Mr. Opfer's office will also look more broadly at Legionnaires impact across the entire VA health system nationwide, Mr. Casey's office said.
"I'm pleased that the VA Inspector General has opened an investigation into the Legionnaires' outbreak at the VA Pittsburgh Health System," Mr. Casey said in the press release. "It's critical that the VA be held accountable and that reforms are instituted so this never happens again in Pittsburgh or any other VA facility."
The Pittsburgh VA reported on Nov. 16 that it had four patients who contracted Legionnaires' disease at its University Drive hospital in Oakland, and all four had recovered. Six days later it said it identified a fifth case. The patient in that case died a day later, on Nov. 23.

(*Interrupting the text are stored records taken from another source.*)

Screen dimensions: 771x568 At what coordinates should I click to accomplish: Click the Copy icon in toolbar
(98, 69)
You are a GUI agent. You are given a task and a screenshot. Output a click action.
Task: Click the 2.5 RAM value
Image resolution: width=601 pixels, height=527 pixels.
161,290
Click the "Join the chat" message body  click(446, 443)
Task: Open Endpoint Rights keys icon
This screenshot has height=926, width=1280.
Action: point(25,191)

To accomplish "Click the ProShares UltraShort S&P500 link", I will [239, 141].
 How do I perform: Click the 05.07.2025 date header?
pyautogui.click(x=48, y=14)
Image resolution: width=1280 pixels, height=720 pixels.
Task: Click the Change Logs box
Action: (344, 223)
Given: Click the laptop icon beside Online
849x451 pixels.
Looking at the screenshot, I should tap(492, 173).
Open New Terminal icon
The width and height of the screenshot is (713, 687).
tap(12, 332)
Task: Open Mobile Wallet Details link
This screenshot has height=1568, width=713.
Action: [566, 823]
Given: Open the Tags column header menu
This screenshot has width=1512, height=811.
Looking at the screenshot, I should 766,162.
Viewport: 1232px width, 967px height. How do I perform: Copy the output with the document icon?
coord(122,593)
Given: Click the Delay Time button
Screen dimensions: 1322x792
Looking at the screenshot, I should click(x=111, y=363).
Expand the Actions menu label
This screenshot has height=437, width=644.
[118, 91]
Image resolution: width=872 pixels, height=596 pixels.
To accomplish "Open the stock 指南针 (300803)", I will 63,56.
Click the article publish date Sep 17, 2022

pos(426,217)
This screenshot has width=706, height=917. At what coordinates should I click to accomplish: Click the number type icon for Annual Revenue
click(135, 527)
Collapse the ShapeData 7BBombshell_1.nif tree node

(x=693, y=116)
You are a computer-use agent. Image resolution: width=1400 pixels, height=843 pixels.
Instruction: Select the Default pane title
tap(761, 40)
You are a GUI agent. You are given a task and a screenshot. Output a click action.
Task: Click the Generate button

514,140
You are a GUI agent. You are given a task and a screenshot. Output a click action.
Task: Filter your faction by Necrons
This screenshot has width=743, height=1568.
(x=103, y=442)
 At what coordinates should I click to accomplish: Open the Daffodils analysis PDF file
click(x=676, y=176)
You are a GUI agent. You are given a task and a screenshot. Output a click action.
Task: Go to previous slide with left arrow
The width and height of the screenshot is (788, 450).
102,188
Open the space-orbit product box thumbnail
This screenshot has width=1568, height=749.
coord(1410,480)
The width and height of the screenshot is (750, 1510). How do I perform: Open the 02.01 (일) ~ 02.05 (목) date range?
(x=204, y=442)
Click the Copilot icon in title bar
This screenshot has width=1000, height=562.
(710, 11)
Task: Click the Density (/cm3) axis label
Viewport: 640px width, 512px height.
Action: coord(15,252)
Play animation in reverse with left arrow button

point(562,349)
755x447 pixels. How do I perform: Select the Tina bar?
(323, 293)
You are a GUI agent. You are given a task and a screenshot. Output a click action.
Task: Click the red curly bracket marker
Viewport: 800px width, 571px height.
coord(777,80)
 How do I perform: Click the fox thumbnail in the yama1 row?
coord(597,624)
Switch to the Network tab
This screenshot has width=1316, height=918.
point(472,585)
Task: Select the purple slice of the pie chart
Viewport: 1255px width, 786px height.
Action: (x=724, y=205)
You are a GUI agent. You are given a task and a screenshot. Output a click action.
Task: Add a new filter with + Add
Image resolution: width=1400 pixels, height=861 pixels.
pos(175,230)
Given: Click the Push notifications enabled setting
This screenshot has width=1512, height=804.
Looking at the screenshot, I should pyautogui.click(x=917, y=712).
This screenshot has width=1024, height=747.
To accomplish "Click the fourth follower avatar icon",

In addition, two other Pennsylvania families believe that men in their families died after contracting Legionnaires at either University Drive or the VA's H.J. Heinz nursing home near Aspinwall. Neither of those two cases has yet been confirmed to have originated at a VA facility.
Cathy Gromek, a spokeswoman for the IG's office, said not only did Mr. Casey request an investigation, but VA Secretary Eric Shinseki also made a request last week to the IG.
She said Mr. Opfer, whose office is independent of the VA, was not obligated to take up the request but agreed to do so.
Ms. Gromek said the IG's office prefers to refer to actions like this as a "review," rather than an "investigation," as Mr. Casey referred to it. That's because it will be performed by the IG's office of health care inspection, which is staffed by medical professionals, not criminal prosecutors.
Though the IG's office formally agreed to the investigation in a letter yesterday to Mr. Casey's office, it had already begun doing background work on Monday after getting the request on Dec. 14, Ms. Gromek said.
The IG's office hopes to complete the report by the end of January or early February, she said, with the VA having two to four weeks to respond before the report is made public.